## What you have to do
Print the data exactly as it is given, please.

## Provided material

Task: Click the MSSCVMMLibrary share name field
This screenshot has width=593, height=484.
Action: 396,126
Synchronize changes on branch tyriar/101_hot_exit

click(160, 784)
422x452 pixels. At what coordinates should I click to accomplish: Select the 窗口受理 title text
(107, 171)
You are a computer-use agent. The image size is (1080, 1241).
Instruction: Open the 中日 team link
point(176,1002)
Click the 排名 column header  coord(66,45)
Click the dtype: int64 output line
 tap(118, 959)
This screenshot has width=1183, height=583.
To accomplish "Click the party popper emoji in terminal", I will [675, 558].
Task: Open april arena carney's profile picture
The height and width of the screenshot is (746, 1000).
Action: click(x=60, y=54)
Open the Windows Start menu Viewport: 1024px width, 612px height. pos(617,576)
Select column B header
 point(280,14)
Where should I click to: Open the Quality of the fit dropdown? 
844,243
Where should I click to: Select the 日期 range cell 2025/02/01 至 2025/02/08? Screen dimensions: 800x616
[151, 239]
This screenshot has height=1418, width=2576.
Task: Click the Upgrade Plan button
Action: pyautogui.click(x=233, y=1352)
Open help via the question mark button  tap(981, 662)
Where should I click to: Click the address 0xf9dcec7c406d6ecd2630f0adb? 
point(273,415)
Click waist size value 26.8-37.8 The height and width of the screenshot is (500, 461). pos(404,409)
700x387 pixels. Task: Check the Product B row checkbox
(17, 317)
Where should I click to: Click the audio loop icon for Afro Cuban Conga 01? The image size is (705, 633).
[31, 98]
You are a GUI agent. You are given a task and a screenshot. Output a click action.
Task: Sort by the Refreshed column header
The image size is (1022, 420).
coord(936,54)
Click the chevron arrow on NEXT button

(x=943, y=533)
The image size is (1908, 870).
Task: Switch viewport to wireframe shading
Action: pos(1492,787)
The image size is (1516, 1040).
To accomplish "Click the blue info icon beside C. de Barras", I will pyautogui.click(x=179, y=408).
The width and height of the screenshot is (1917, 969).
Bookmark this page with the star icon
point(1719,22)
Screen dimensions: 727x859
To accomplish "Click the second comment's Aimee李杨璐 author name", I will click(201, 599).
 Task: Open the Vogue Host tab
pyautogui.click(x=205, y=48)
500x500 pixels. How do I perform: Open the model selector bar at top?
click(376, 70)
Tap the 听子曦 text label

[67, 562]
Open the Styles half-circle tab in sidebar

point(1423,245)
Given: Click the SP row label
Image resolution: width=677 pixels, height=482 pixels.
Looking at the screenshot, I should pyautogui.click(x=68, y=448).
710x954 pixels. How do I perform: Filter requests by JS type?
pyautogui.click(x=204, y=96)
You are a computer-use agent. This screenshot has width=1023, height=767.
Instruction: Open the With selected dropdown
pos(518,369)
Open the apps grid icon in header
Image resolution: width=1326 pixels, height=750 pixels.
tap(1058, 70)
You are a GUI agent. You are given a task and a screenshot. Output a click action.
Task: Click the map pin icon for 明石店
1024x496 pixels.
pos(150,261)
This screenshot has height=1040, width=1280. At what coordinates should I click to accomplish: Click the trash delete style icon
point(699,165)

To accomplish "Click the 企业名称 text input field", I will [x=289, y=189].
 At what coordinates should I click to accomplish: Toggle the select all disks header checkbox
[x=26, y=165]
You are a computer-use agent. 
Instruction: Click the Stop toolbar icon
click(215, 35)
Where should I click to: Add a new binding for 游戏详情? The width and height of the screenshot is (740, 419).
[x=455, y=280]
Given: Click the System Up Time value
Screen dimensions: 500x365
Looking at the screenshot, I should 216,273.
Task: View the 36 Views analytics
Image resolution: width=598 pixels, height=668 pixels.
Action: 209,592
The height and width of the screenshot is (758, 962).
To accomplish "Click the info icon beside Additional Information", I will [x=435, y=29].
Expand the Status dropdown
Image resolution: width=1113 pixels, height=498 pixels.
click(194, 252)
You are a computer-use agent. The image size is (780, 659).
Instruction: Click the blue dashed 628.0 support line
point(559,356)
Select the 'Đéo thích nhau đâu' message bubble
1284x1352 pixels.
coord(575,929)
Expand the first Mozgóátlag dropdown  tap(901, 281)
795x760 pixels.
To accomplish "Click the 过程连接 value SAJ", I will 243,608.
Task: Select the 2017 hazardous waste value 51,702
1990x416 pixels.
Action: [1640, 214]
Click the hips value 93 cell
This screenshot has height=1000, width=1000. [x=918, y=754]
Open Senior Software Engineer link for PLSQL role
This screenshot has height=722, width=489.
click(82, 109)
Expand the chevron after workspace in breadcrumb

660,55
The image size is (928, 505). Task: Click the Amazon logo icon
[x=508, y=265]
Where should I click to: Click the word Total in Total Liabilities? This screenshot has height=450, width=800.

## Reply
Task: Click the MSSCVMMLibrary share name field
This screenshot has width=593, height=484.
Action: 396,126
Synchronize changes on branch tyriar/101_hot_exit

click(160, 784)
422x452 pixels. At what coordinates should I click to accomplish: Select the 窗口受理 title text
(107, 171)
You are a computer-use agent. The image size is (1080, 1241).
Instruction: Open the 中日 team link
point(176,1002)
Click the 排名 column header  coord(66,45)
Click the dtype: int64 output line
 tap(118, 959)
This screenshot has width=1183, height=583.
To accomplish "Click the party popper emoji in terminal", I will [675, 558].
Task: Open april arena carney's profile picture
The height and width of the screenshot is (746, 1000).
Action: click(x=60, y=54)
Open the Windows Start menu Viewport: 1024px width, 612px height. pos(617,576)
Select column B header
 point(280,14)
Where should I click to: Open the Quality of the fit dropdown? 
844,243
Where should I click to: Select the 日期 range cell 2025/02/01 至 2025/02/08? Screen dimensions: 800x616
[151, 239]
This screenshot has height=1418, width=2576.
Task: Click the Upgrade Plan button
Action: pyautogui.click(x=233, y=1352)
Open help via the question mark button  tap(981, 662)
Where should I click to: Click the address 0xf9dcec7c406d6ecd2630f0adb? 
point(273,415)
Click waist size value 26.8-37.8 The height and width of the screenshot is (500, 461). pos(404,409)
700x387 pixels. Task: Check the Product B row checkbox
(17, 317)
Where should I click to: Click the audio loop icon for Afro Cuban Conga 01? The image size is (705, 633).
[31, 98]
You are a GUI agent. You are given a task and a screenshot. Output a click action.
Task: Sort by the Refreshed column header
The image size is (1022, 420).
coord(936,54)
Click the chevron arrow on NEXT button

(x=943, y=533)
The image size is (1908, 870).
Task: Switch viewport to wireframe shading
Action: pos(1492,787)
The image size is (1516, 1040).
To accomplish "Click the blue info icon beside C. de Barras", I will pyautogui.click(x=179, y=408).
The width and height of the screenshot is (1917, 969).
Bookmark this page with the star icon
point(1719,22)
Screen dimensions: 727x859
To accomplish "Click the second comment's Aimee李杨璐 author name", I will click(201, 599).
 Task: Open the Vogue Host tab
pyautogui.click(x=205, y=48)
500x500 pixels. How do I perform: Open the model selector bar at top?
click(376, 70)
Tap the 听子曦 text label

[67, 562]
Open the Styles half-circle tab in sidebar

point(1423,245)
Given: Click the SP row label
Image resolution: width=677 pixels, height=482 pixels.
Looking at the screenshot, I should pyautogui.click(x=68, y=448).
710x954 pixels. How do I perform: Filter requests by JS type?
pyautogui.click(x=204, y=96)
You are a computer-use agent. This screenshot has width=1023, height=767.
Instruction: Open the With selected dropdown
pos(518,369)
Open the apps grid icon in header
Image resolution: width=1326 pixels, height=750 pixels.
tap(1058, 70)
You are a GUI agent. You are given a task and a screenshot. Output a click action.
Task: Click the map pin icon for 明石店
1024x496 pixels.
pos(150,261)
This screenshot has height=1040, width=1280. At what coordinates should I click to accomplish: Click the trash delete style icon
point(699,165)

To accomplish "Click the 企业名称 text input field", I will [x=289, y=189].
 At what coordinates should I click to accomplish: Toggle the select all disks header checkbox
[x=26, y=165]
You are a computer-use agent. 
Instruction: Click the Stop toolbar icon
click(215, 35)
Where should I click to: Add a new binding for 游戏详情? The width and height of the screenshot is (740, 419).
[x=455, y=280]
Given: Click the System Up Time value
Screen dimensions: 500x365
Looking at the screenshot, I should 216,273.
Task: View the 36 Views analytics
Image resolution: width=598 pixels, height=668 pixels.
Action: 209,592
The height and width of the screenshot is (758, 962).
To accomplish "Click the info icon beside Additional Information", I will [x=435, y=29].
Expand the Status dropdown
Image resolution: width=1113 pixels, height=498 pixels.
click(194, 252)
You are a computer-use agent. The image size is (780, 659).
Instruction: Click the blue dashed 628.0 support line
point(559,356)
Select the 'Đéo thích nhau đâu' message bubble
1284x1352 pixels.
coord(575,929)
Expand the first Mozgóátlag dropdown  tap(901, 281)
795x760 pixels.
To accomplish "Click the 过程连接 value SAJ", I will 243,608.
Task: Select the 2017 hazardous waste value 51,702
1990x416 pixels.
Action: [1640, 214]
Click the hips value 93 cell
This screenshot has height=1000, width=1000. [x=918, y=754]
Open Senior Software Engineer link for PLSQL role
This screenshot has height=722, width=489.
click(82, 109)
Expand the chevron after workspace in breadcrumb

660,55
The image size is (928, 505). Task: Click the Amazon logo icon
[x=508, y=265]
Where should I click to: Click the word Total in Total Liabilities? This screenshot has height=450, width=800.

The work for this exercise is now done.